[DATASET RECORDS]
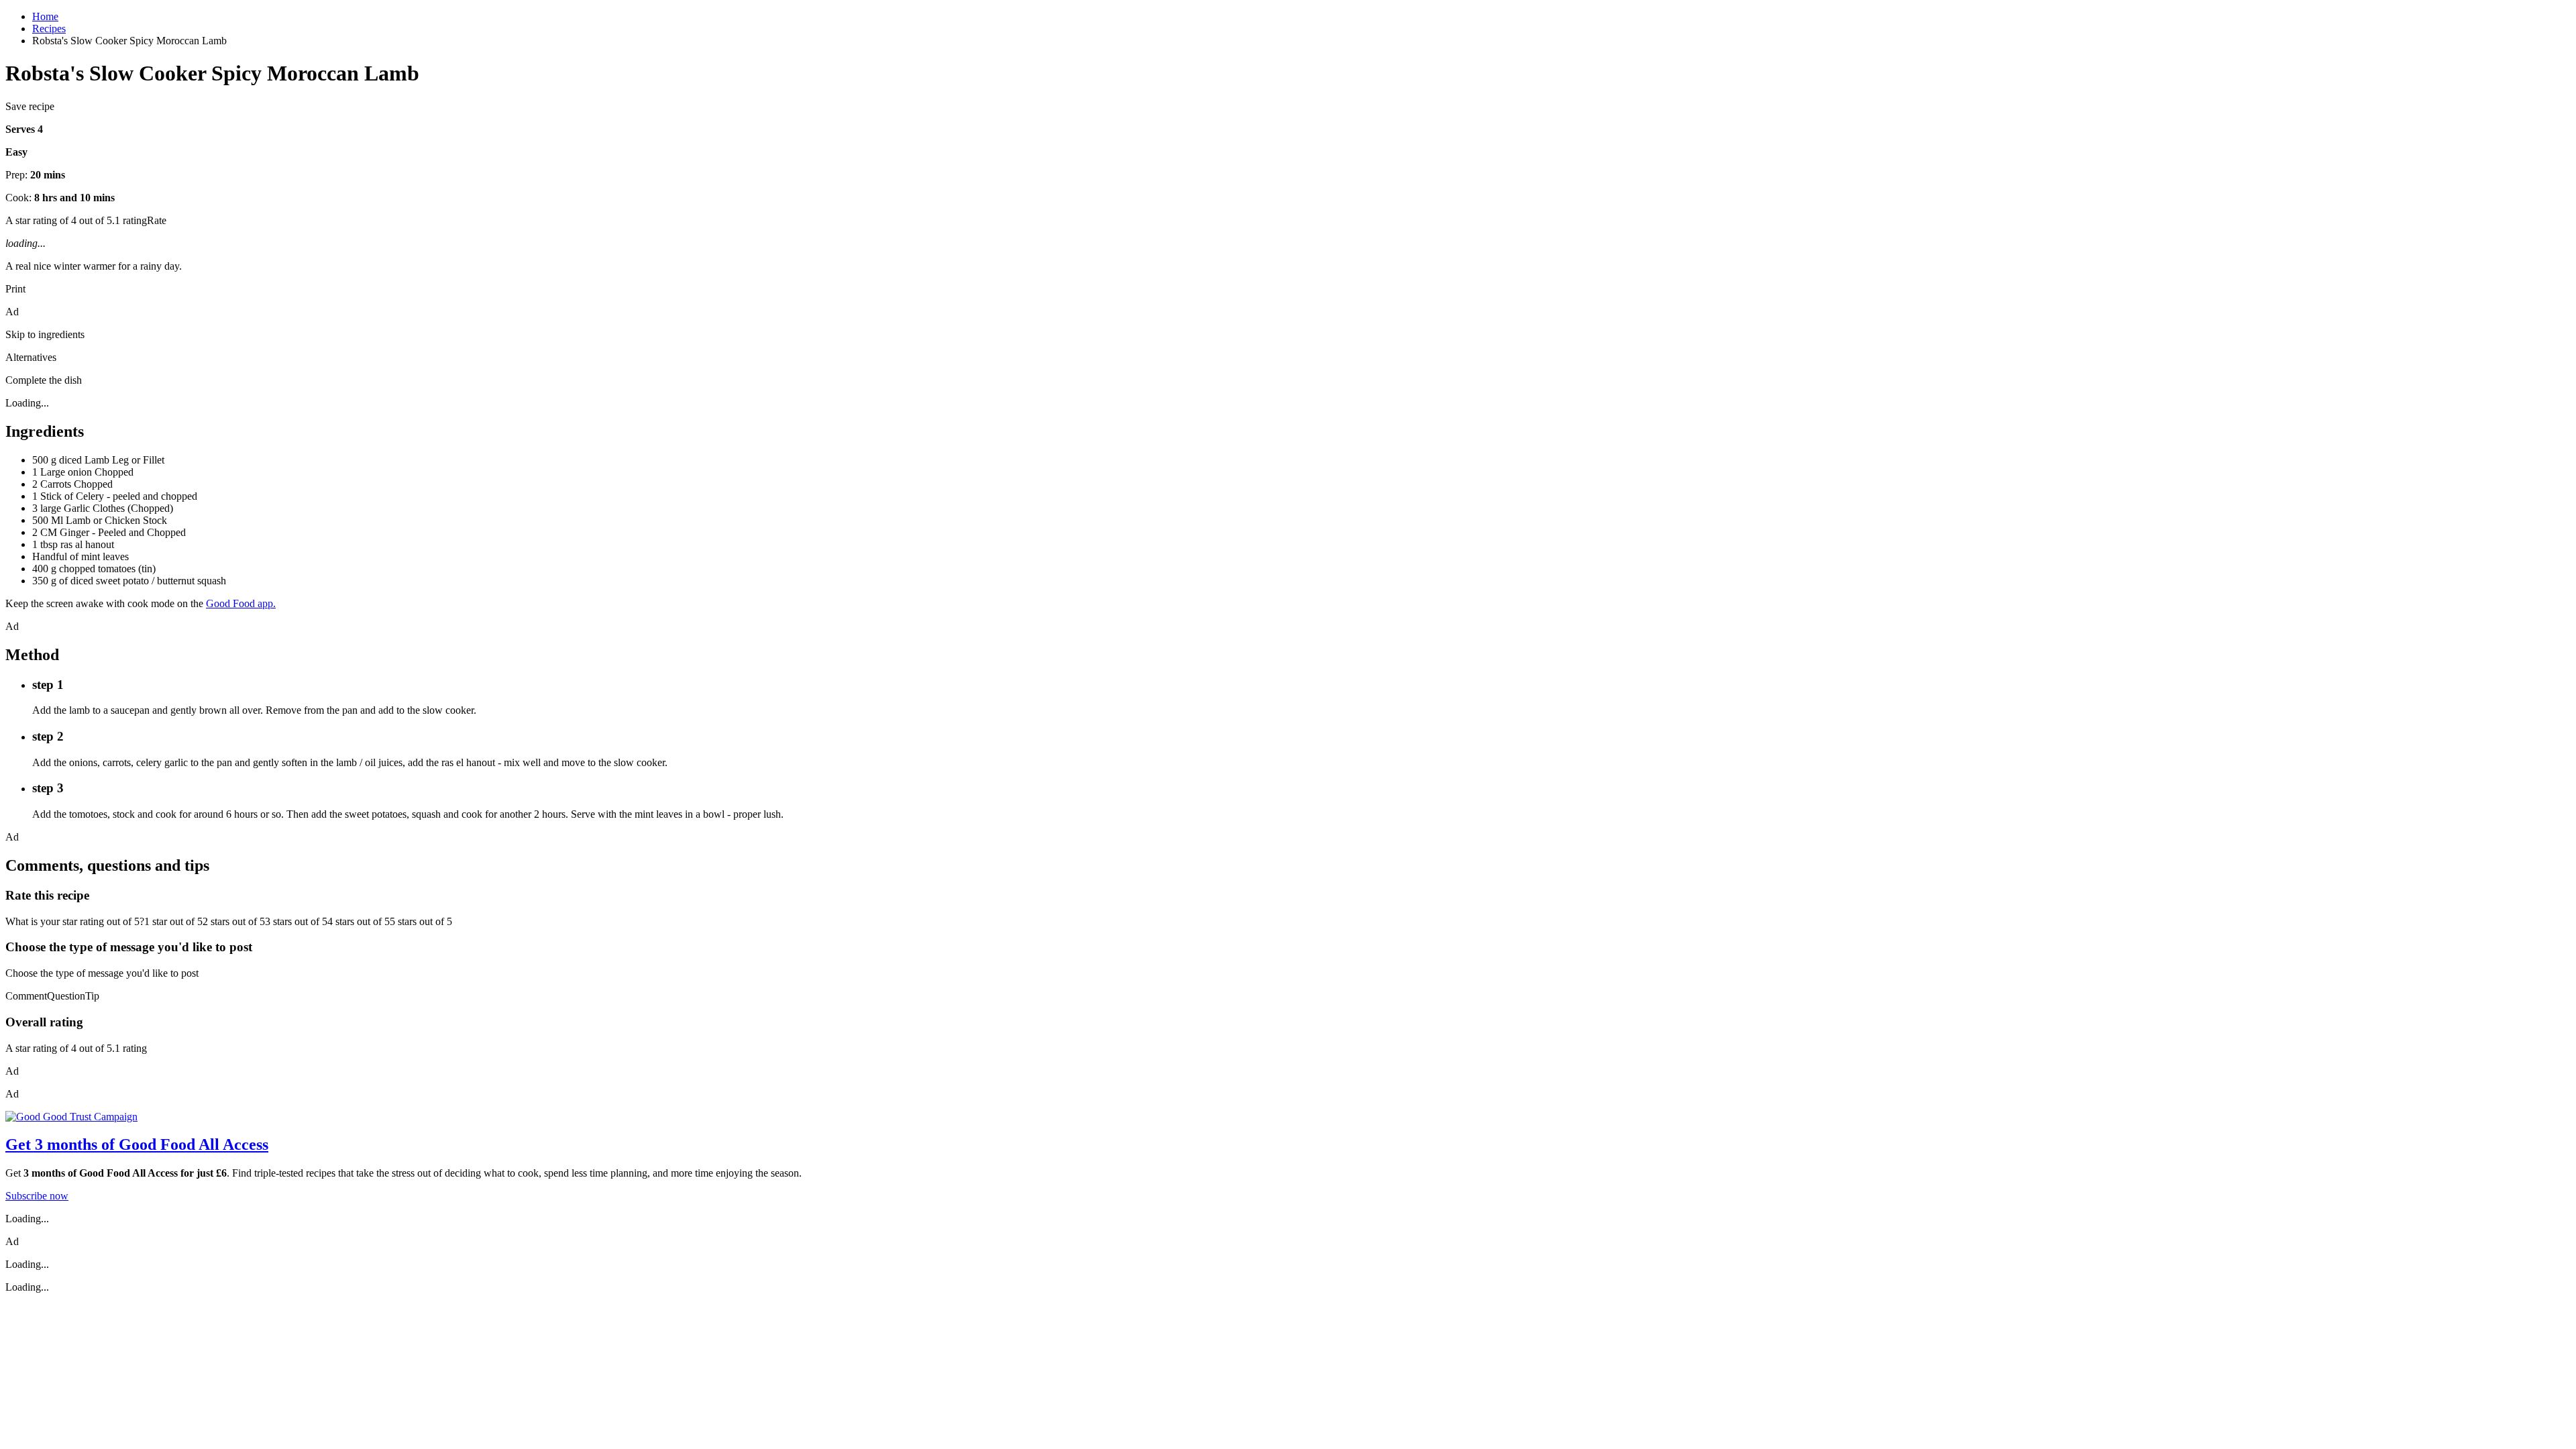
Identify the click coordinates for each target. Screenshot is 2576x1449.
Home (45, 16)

--

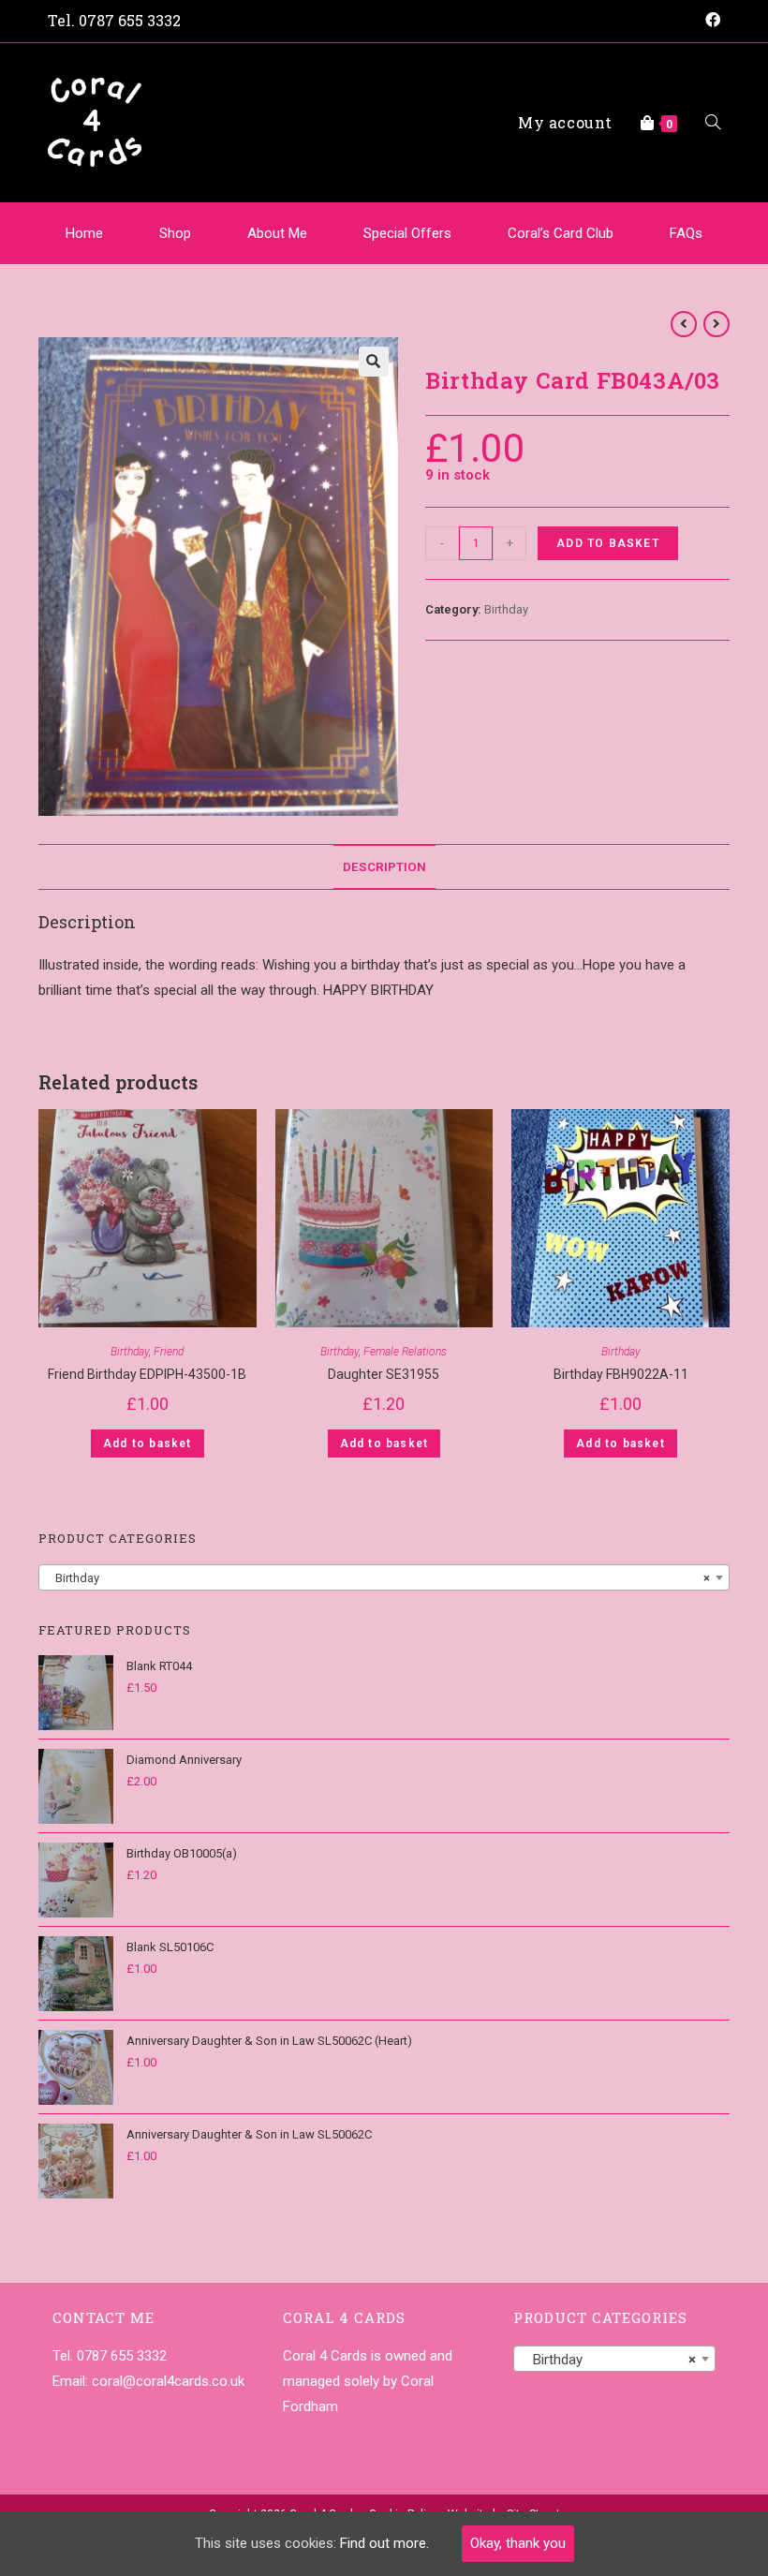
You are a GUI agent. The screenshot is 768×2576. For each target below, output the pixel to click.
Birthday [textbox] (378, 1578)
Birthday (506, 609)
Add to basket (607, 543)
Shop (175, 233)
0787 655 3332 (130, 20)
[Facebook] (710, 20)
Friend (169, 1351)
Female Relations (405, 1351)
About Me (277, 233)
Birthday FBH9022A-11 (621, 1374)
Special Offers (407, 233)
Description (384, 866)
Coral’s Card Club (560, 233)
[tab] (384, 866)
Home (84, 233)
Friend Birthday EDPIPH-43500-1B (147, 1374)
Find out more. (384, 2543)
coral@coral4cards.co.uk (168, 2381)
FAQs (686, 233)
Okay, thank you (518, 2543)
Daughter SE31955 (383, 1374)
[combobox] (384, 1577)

[ACTION ITEM] What you give back must be the stretch above, starting at the line with "Shop (175, 233)" and ending at the line with "[combobox] (384, 1577)", copied exactly.

[EXERCISE OUTPUT]
Shop (175, 233)
0787 655 3332 (130, 20)
[Facebook] (710, 20)
Friend (169, 1351)
Female Relations (405, 1351)
About Me (277, 233)
Birthday FBH9022A-11 (621, 1374)
Special Offers (407, 233)
Description (384, 866)
Coral’s Card Club (560, 233)
[tab] (384, 866)
Home (84, 233)
Friend Birthday EDPIPH-43500-1B (147, 1374)
Find out more. (384, 2543)
coral@coral4cards.co.uk (168, 2381)
FAQs (686, 233)
Okay, thank you (518, 2543)
Daughter SE31955 (383, 1374)
[combobox] (384, 1577)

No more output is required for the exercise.